From Deseret News archives:
Hatch sentencing delayed
He files motion wants new trial and a public defender
She planned to deliver two presents a majestic headstone she ordered from Brazil and news that her sister's killer, Robert Steven Hatch, had been sent to prison.
Half of Leek's plans were dashed Wednesday.
She still expects the stone, which will stand more than 5 feet tall, to arrive. It will bear the name Sharee Nelson.
Leek is working with a lawyer to legally remove "Hatch" from the end of her sister's name, something Sharee Nelson Hatch was in the process of doing when she was shot in the face by her estranged husband on July 7, 2002.
Robert Steven Hatch, however, will not be in prison next week.
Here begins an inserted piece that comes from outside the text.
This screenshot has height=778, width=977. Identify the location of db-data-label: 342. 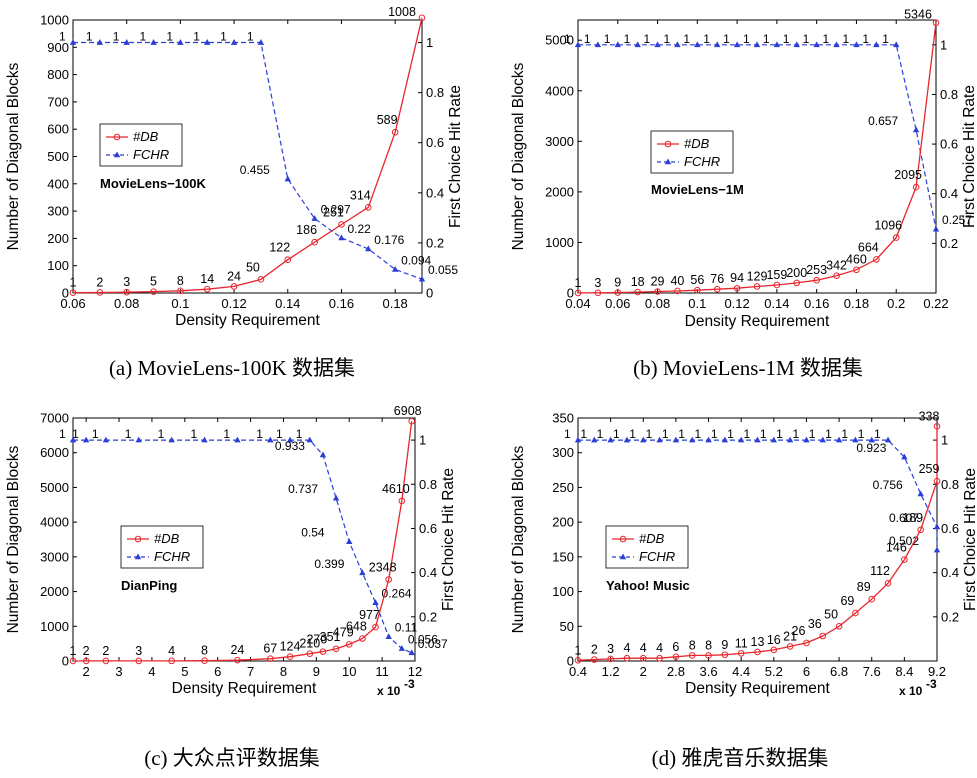
(836, 266).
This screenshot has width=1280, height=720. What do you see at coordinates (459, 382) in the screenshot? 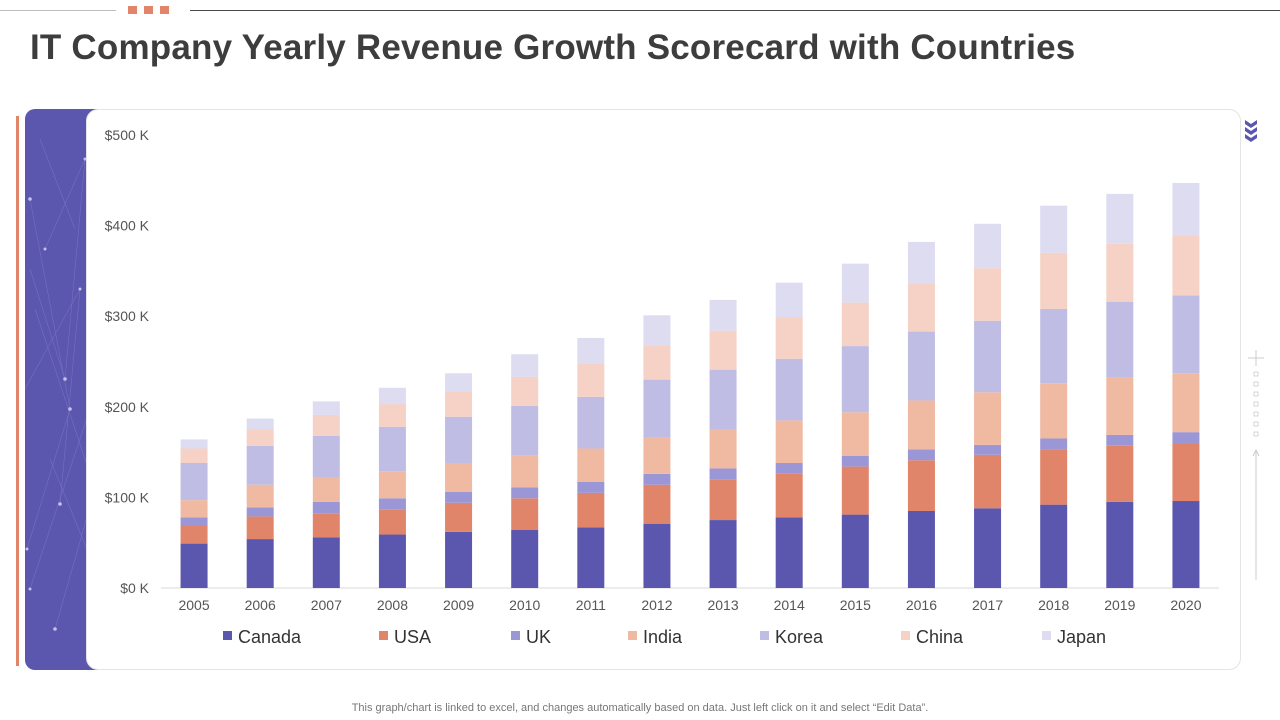
I see `bar-segment-japan-2009` at bounding box center [459, 382].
He remains at the Utah County Jail, having successfully won a delay in his sentencing on Wednesday. Leek, who hoped 4th District Judge Fred Howard would go forward with sentencing, was left in tears.
Hatch mailed a handwritten motion to Howard seeking a hearing in advance of sentencing, scheduled for Tuesday. The motion indicated that Hatch would seek a new trial and asked the judge to appoint a public defender.
The possibility of a new trial the first lasted five weeks angered Leek.
"I'm sick and tired of him coming up with excuses to put it off," Leek said. "He keeps looking for new ways to make us suffer. It's like Sharee has no rights even though he showed her none when she screamed and he shot her. There are no rights for us, either; we're still suffering."
Howard granted Hatch's motion to remove his attorneys, Gregory Skordas and Jack Morgan, because Hatch said they were ineffective at trial. The judge appointed the Utah County Public Defenders Association to represent Hatch. However, the association's executive director, Tom Means, said his office has a conflict of interest with Hatch and will have to assign the case to a different attorney.
Howard asked all the parties to return on Tuesday at the same time Hatch was supposed to be sentenced to schedule a new time for sentencing.
A jury convicted Hatch in November of breaking into the Spanish Fork home he used to share with Sharee Nelson and shooting her in the face with a shotgun while her live-in boyfriend hid in a walk-in closet.
Hatch said Wednesday he has no money to pay an attorney, nor any property except an old pickup truck. The home was lost while he was in jail.
"It was repossessed about three months into this," Hatch told the judge.
Howard, who has rotated from the 4th District's criminal division to its civil division, indicated he would continue to oversee this criminal case.